Young women immunized as girls against the sexually transmitted human papilloma virus (HPV) have a significantly reduced risk of potentially cancerous cervical abnormalities, according to a study published Monday in the Canadian Medical Association Journal. In a study of more than 10,000 subjects, Alberta researchers found that young women who took the HPV vaccine were 50 percent less likely to develop cervical-cell anomalies than women who hadn’t been vaccinated. Furthermore, women who had three doses of the quadrivalent vaccine, which protects against four subtypes of the virus, appeared to be less at risk than women who had only two doses of the vaccine. Two of the HPV subtypes that the quadrivalent vaccine guards against are believed to cause 70 percent of cervical cancer cases.
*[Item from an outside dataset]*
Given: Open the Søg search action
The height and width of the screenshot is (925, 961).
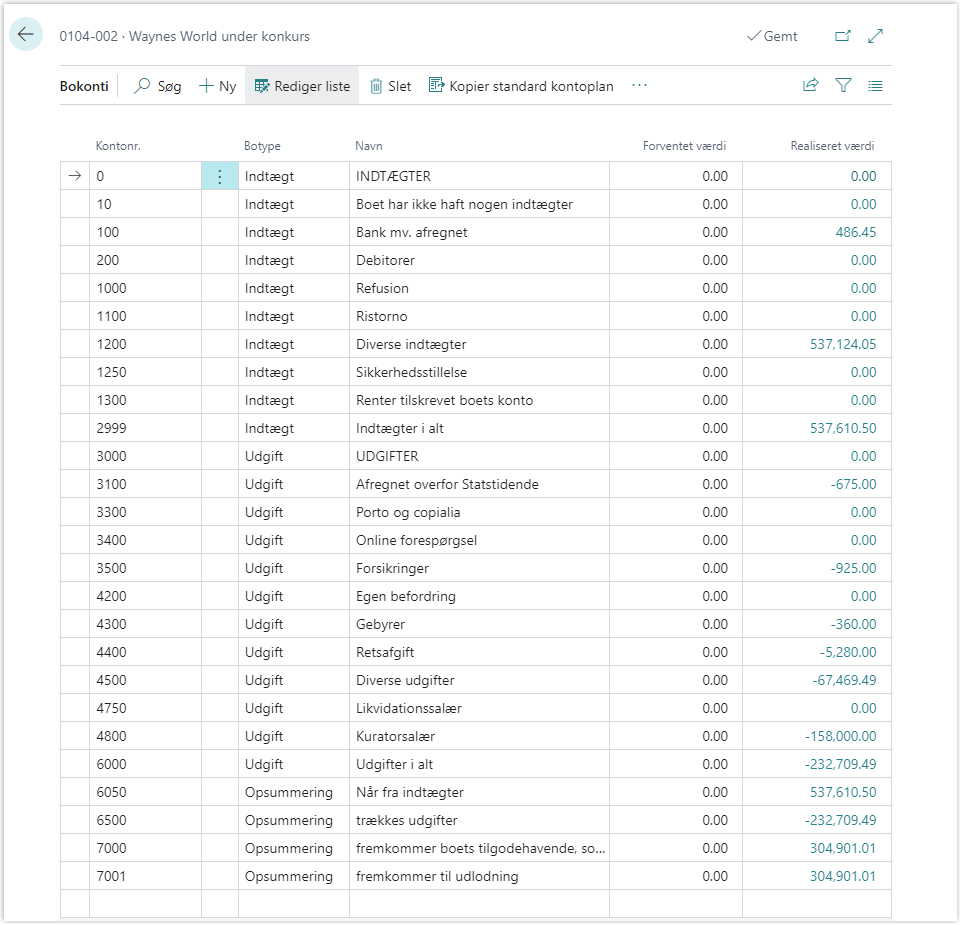Looking at the screenshot, I should (158, 86).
Canada’s National Advisory Committee on Immunization (NACI) recommends that children between the ages nine and fourteen take two separate doses, six to 12 months apart, of Gardasil, a quadrivalent vaccine, and Cervarix, a bivalent vaccine that immunizes against two subtypes of HPV that can cause cervical malignancies. NACI has estimated that without vaccination 75 percent of sexually active Canadians will contract HPV at some point during their lifetime.
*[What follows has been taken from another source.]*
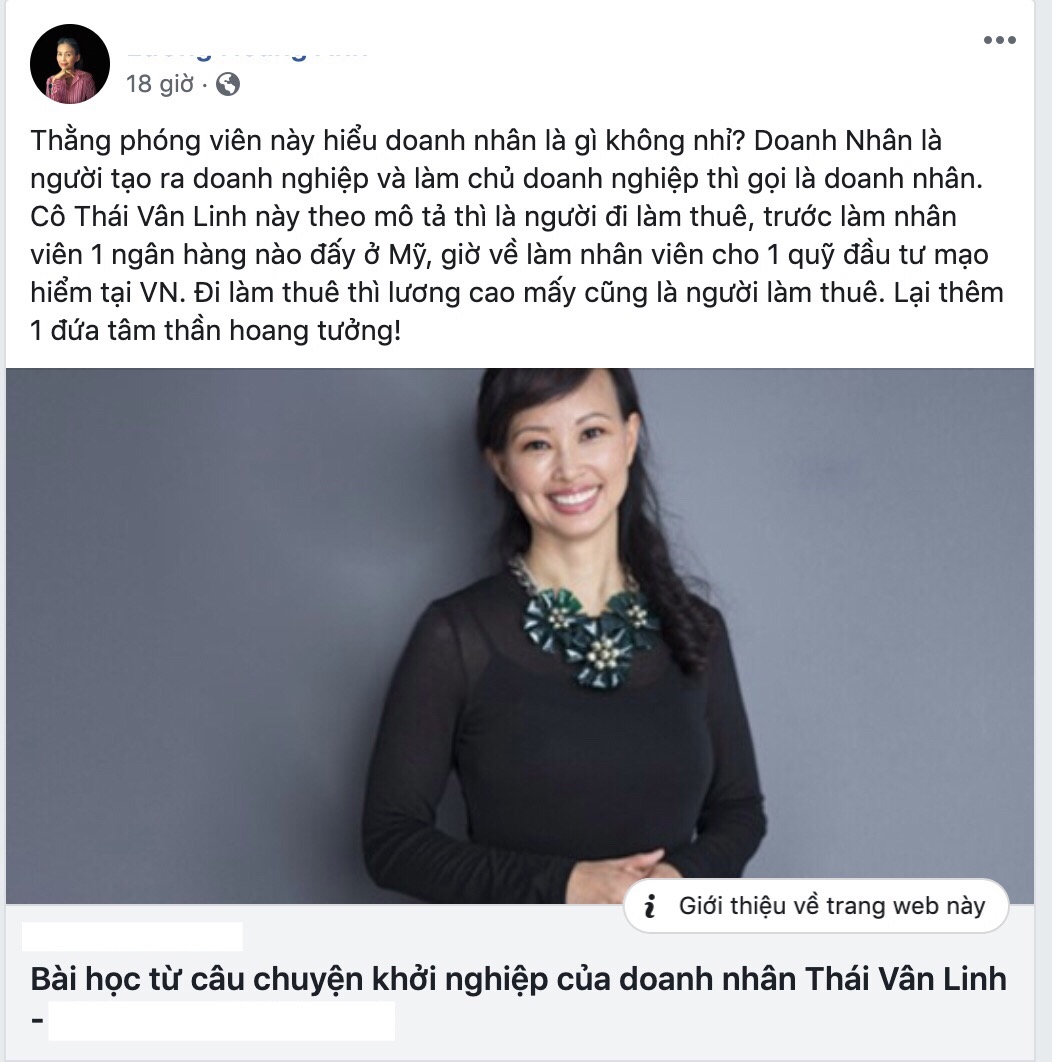Click the globe public privacy icon

[228, 84]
The study also found that women who had been immunized against HPV were more likely to undergo Pap smears to screen for cervical cancer. While little research has been done to determine why that is the case, the lead author of the study, Dr. Huiming Yang, medical director of screening programs at Alberta Health Services, speculated that perhaps mothers who vaccinated their children would be more likely to inform them of the risks of cervical cancer.